# JOBS:
1) In the userfaultfd email thread, which two feature bits does the UFFDIO_API man page list as indicating minor handling support?
2) Condense the paragraph of the userfaultfd email thread that begins "Looking at the man page for UFFDIO_API" while keeping its main facts.
3) Pick up the userfaultfd email thread after its last sentence and continue writing it.

# DOCUMENT EXTRACT:
□ □ □ □ □ □ □
From: "David P. Reed" <dpreed@deepplum.com>
To: "Axel Rasmussen" <axelrasmussen@google.com>
Cc: "Peter Xu" <peterx@redhat.com>,
"James Houghton" <jthoughton@google.com>,
"Andrew Morton" <akpm@linux-foundation.org>,
linux-mm@kvack.org
Subject: Re: PROBLEM: userfaultfd REGISTER minor mode on MAP_PRIVATE range fails
Date: Fri, 19 Sep 2025 14:29:20 -0400 (EDT) [thread overview]
Message-ID: <1758306560.96630670@apps.rackspace.com> (raw)
In-Reply-To: <CAJHvVchHKxiVKFjUz4ir4PVDvUihLhiSRMBWqpMEZfwLdereuA@mail.gmail.com>
On Wednesday, September 17, 2025 12:13, "Axel Rasmussen" <axelrasmussen@google.com> said:
> On Tue, Sep 16, 2025 at 12:52 PM David P. Reed <dpreed@deepplum.com> wrote:
>>
>>
>>
>> On Tuesday, September 16, 2025 14:35, "Axel Rasmussen" <axelrasmussen@google.com>
>> said:
>>
>> > On Tue, Sep 16, 2025 at 10:27 AM David P. Reed <dpreed@deepplum.com>
>> wrote:
>> >
>> >> Than -
>> >>
>> >> Just to clarify -
>> >> Looking at the man page for UFFDIO_API, there are two "feature bits" that
>> >> indicate cases where "minor" handling is now supported, and can be enabled.
>> >> UFFD_FEATURE_MINOR_HUGETLBFS and UFFD_FEATURE_MINOR_SHMEM
>> >> In my reading of the documents, these seem to imply that before they were
>> >> added as new features, that MAP_PRIVATE|MAP_ANONYMOUS mappings were
>> >> supported, and that the "new" additions to the MINOR mode were just for
>> >> HUGETLBFS and MAP_SHARED cases.
>> >>
>> >
>> > Actually minor fault support didn't exist at all before those two features
>> > were added. :)
□ □ □ □ □ □ □
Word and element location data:
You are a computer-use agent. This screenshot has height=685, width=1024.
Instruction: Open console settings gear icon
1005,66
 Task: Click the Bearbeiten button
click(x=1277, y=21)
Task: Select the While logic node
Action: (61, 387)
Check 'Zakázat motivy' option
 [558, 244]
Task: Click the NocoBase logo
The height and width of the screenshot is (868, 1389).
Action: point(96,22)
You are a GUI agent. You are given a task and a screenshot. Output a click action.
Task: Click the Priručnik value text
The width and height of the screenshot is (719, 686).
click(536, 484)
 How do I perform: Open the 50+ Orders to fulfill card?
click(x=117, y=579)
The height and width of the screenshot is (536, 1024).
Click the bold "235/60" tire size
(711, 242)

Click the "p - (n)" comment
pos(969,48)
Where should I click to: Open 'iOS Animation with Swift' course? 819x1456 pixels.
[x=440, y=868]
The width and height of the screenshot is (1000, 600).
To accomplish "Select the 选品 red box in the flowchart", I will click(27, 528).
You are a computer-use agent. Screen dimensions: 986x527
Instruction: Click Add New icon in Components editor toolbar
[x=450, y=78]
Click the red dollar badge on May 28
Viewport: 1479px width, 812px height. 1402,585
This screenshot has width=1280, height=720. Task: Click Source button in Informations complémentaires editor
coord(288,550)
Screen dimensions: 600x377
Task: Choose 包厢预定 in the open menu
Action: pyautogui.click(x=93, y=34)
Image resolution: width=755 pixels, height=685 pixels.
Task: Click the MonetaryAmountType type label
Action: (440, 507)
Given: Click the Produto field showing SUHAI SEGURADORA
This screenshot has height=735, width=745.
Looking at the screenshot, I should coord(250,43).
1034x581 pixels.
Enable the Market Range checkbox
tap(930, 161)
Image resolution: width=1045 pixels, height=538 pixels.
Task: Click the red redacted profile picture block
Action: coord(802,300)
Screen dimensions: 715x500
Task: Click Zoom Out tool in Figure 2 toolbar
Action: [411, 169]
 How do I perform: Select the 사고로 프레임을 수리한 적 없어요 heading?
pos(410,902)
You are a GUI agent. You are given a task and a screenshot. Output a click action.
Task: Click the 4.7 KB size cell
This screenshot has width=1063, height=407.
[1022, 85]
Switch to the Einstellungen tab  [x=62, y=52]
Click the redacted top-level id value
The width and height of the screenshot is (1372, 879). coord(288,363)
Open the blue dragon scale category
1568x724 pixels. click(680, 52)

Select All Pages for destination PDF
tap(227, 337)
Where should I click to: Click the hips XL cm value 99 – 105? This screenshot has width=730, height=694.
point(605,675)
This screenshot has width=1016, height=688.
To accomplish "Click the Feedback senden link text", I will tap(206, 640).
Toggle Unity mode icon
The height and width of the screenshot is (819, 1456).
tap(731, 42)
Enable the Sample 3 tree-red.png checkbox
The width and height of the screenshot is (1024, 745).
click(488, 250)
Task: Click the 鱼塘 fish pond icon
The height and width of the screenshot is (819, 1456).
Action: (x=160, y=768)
□ □ □ □ □ □ □
# ANSWERS FOR THE TASKS:
1) UFFD_FEATURE_MINOR_HUGETLBFS and UFFD_FEATURE_MINOR_SHMEM.

2) The UFFDIO_API man page lists two feature bits, UFFD_FEATURE_MINOR_HUGETLBFS and UFFD_FEATURE_MINOR_SHMEM, which indicate that minor handling is supported and can be enabled. The writer took them to imply that MAP_PRIVATE|MAP_ANONYMOUS mappings were already supported beforehand, and that the new additions covered only HUGETLBFS and MAP_SHARED cases.

3)
>>
>> Thanks for commenting. I'm not sure that's exactly true. Why is SNMEM
>> (MAP_SHARED) supported, but not ordinary pages? I wasn't party to the evolution
>> here, but so far no one has explained why there's a special difference between
>> SHMEM and ordinary VMAs.
>
> I promise it's true, I wrote the UFFD minor fault handling feature. :)
OK, but I am still confused as to SHMEM VMAs are supported and non-SHMEM are not, in the case of an anonymous mapped range.
>
> As for why... Like I said above, UFFD calls it a "minor" fault if the
> PTE doesn't exist, but the page already exists in the page cache. If
> the PTE does exist, you won't get either a minor *or* a missing fault.
> If the page does not already existing the page cache, you'll get a
> missing fault, not a minor fault.
I'm assuming that you understand there is a profound difference between the "page cache" and the "swap cache" in Linux. I am referring to what happens when a page is in the swap cache, (which is primarily about anaonymous pages, but a weird corner case is that "tmpfs" is backed by the swap cache and the swap system, not by the page cache).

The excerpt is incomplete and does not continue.